Ces actions apparaissent attractives pour leurs clients, de plus en plus soucieux de promouvoir des comportements éthiques mais aussi directement pour les avocats eux-mêmes. « Le fait de se retrouver sur des dossiers pour faire autre chose que notre domaine d’expertise nous motive » atteste Maître Marine Roussel du cabinet Proskauer « Cela m’a permis de connaitre la réalité de la traite nigériane que je ne connaissais pas auparavant ».
Néanmoins, le pro bono présente également des limites certaines. « Pour ma part je suis très heureux de cette nouvelle tendance de diffusion du pro bono mais il serait malheureux qu’il conduise à un désengagement de l’Etat » confie Maître Jacquelet. Si les acteurs privés apparaissent de plus en plus impliqués dans des actions à visée non lucratives, ces missions doivent se faire en complément et non à la place des pouvoirs publics.

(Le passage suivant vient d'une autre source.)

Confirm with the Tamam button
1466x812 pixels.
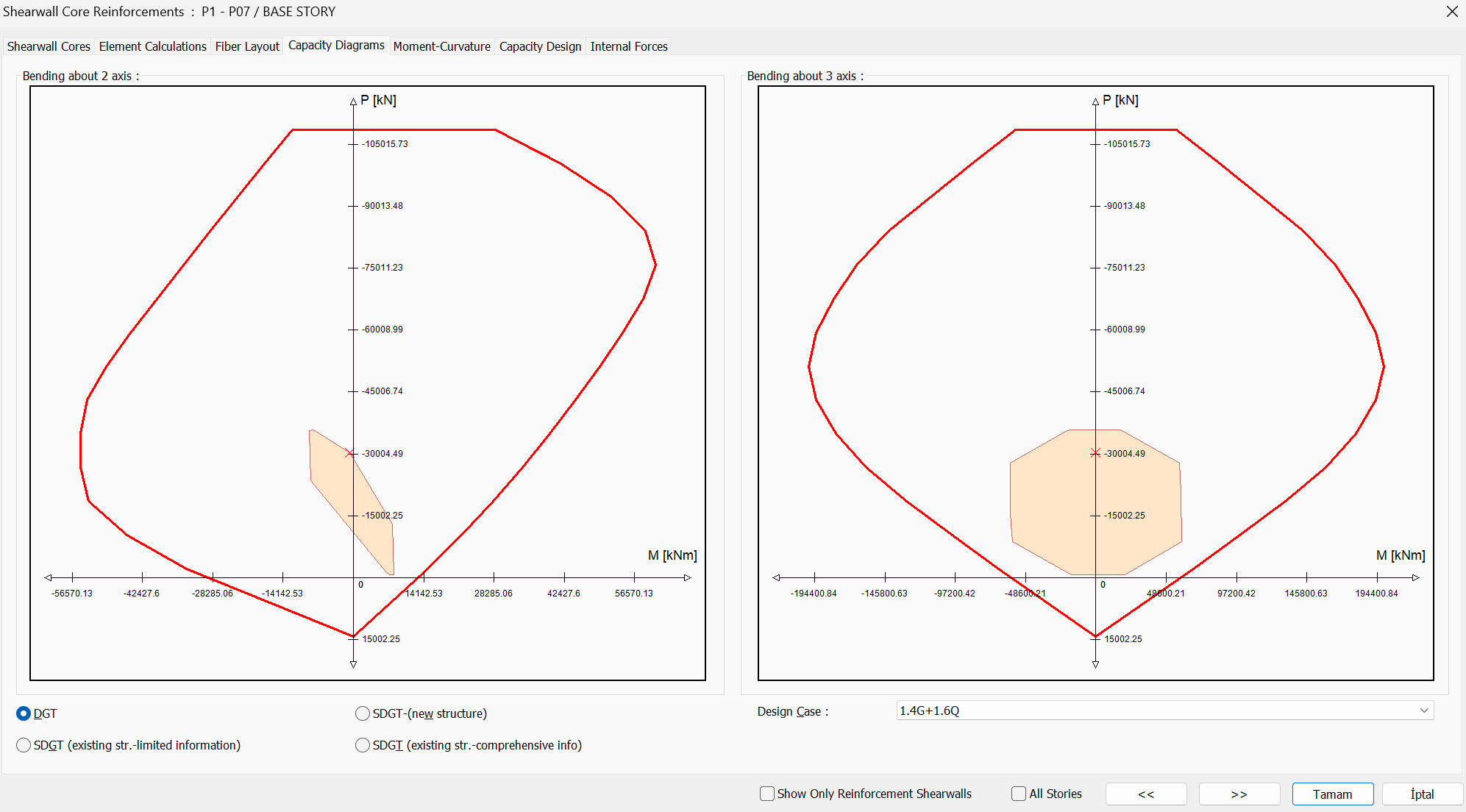point(1332,794)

L’accès à la justice et la défense des droits des femmes doivent s’imposer comme une priorité. Or aujourd’hui cette protection souffre d’un manque cruel de moyens. Si les violences faites aux femmes engendrent pour la société un coût estimé à 2,5 milliards d’euros, le programme « Egalité entre les femmes et les hommes » du ministère des Droits des femmes ne dispose lui que d’un budget de 27 millions d’euros[3]. Les failles de l’aide juridictionnelle pour les personnes physiques ayant de faibles ressources économiques sont également criantes à l’heure où 7 Français sur 10 considèrent que l’accès à la justice est de plus en plus compliqué[4].

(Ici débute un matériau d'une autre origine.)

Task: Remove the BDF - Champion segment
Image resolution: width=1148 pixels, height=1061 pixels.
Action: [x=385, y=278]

Pour que le slogan de la Fondation Scelles « Connaître, comprendre, combattre l’exploitation sexuelle » soit effectif, il convient donc d’impliquer l’ensemble des acteurs dans cette lutte. La justice dispose ainsi d’un rôle primordial qui ne peut être délégué à d’autres acteurs privés. En effet, le pro bono ne peut pas tout, d’autant plus lorsque les cabinets d’avocats d’affaires peuvent se retrouver pris dans des conflits d’intérêts. Dès lors il devient compliqué pour des cabinets d’affaires, qui comptent parfois dans leurs clients de grandes entreprises du web, de défendre les deux parties.
La lutte contre l’exploitation sexuelle doit donc se faire en passant par l’implication de l’ensemble des acteurs, publics comme privés, y compris des entreprises et grands groupes industriels. L’ensemble des personnes publiques et privées sont concernées par ce qui constitue bien un choix de société : la lutte constante contre toute forme de violence à l’encontre des femmes.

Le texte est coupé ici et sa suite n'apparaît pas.